6.3 Members who would like to become Officers must state their intent during a scheduled meeting in May, TBA.

7. Committee

7.1 The affairs of the group shall be controlled by the committee and by the
members of the group. The Committee shall meet at agreed intervals and not
less than four times per year.

The duties of the Committee shall be:

7.2 To control the affairs of the group on behalf of the Members

7.3 To keep accurate accounts of the finances of the group through the
Treasurer. These should be available for reasonable inspection by Members and
should be audited before every Annual General Meeting.

7.4 Provide the best environment for writers to share ideas, network and critique each other’s work.

8. Advisor

8.1 Our organization advisor must be a member of the faculty, administration, or staff of Ohio University.

8.2 Should the position of advisor become vacant during the year, it is the President’s job to find a new advisor.

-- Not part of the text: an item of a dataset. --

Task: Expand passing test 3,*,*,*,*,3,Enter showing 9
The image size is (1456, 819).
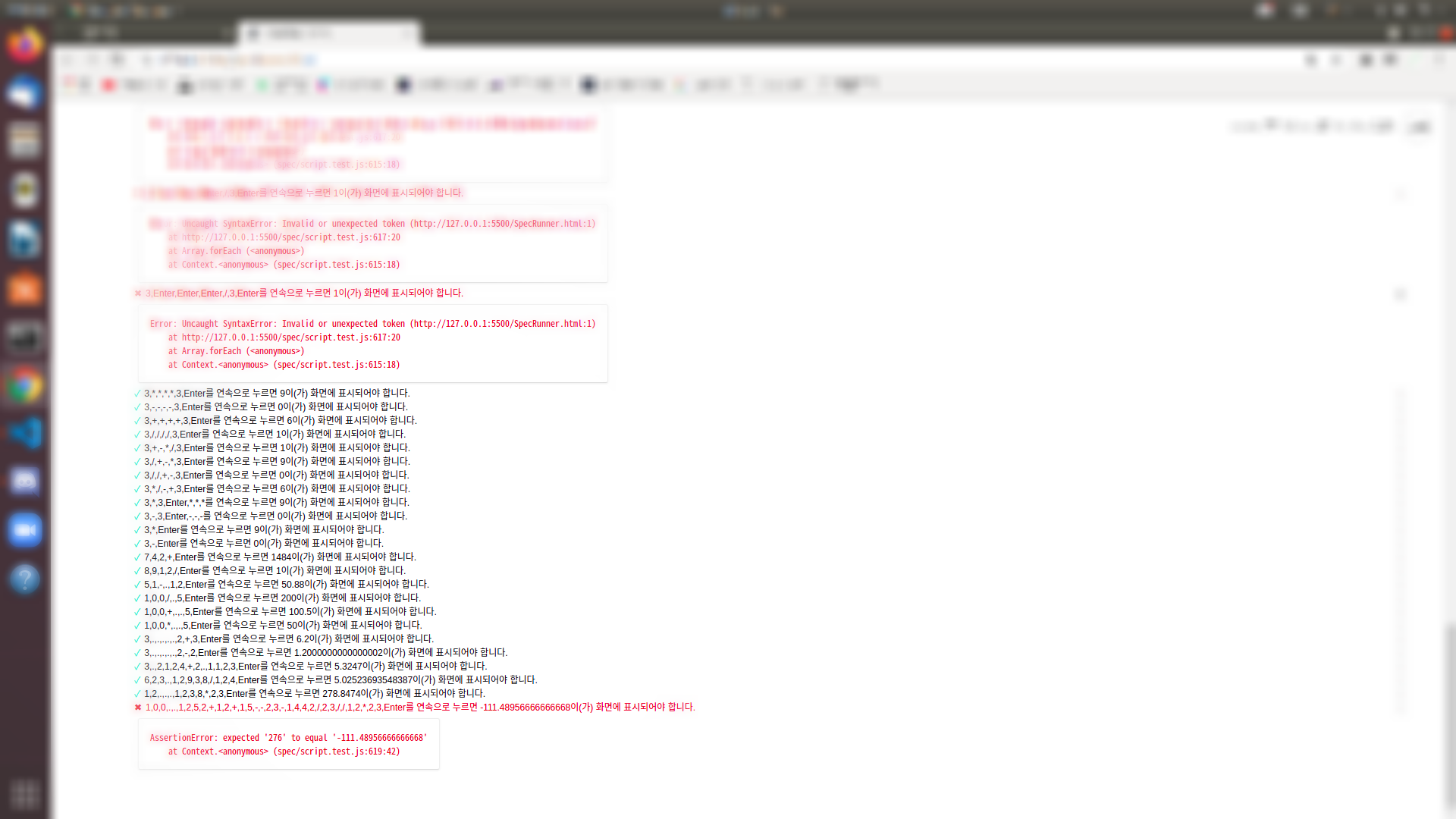Action: [276, 394]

9. Alterations to the Constitution

9.1 Any proposed alterations to the group Constitution may only be considered at an
Annual General Meeting and should be accompanied by a written proposal. Any alteration or amendment must be proposed by a Member of
the group and seconded by another Member. Such alterations shall be passed if
supported by not less than two-thirds of those Members present at the meeting.

10. Acceptance of the Constitution

10.1 Members are expected to abide by the rules as set out in this constitution.
Anyone who persistently refuses to abide by these rules will be asked to leave the Writers' Group.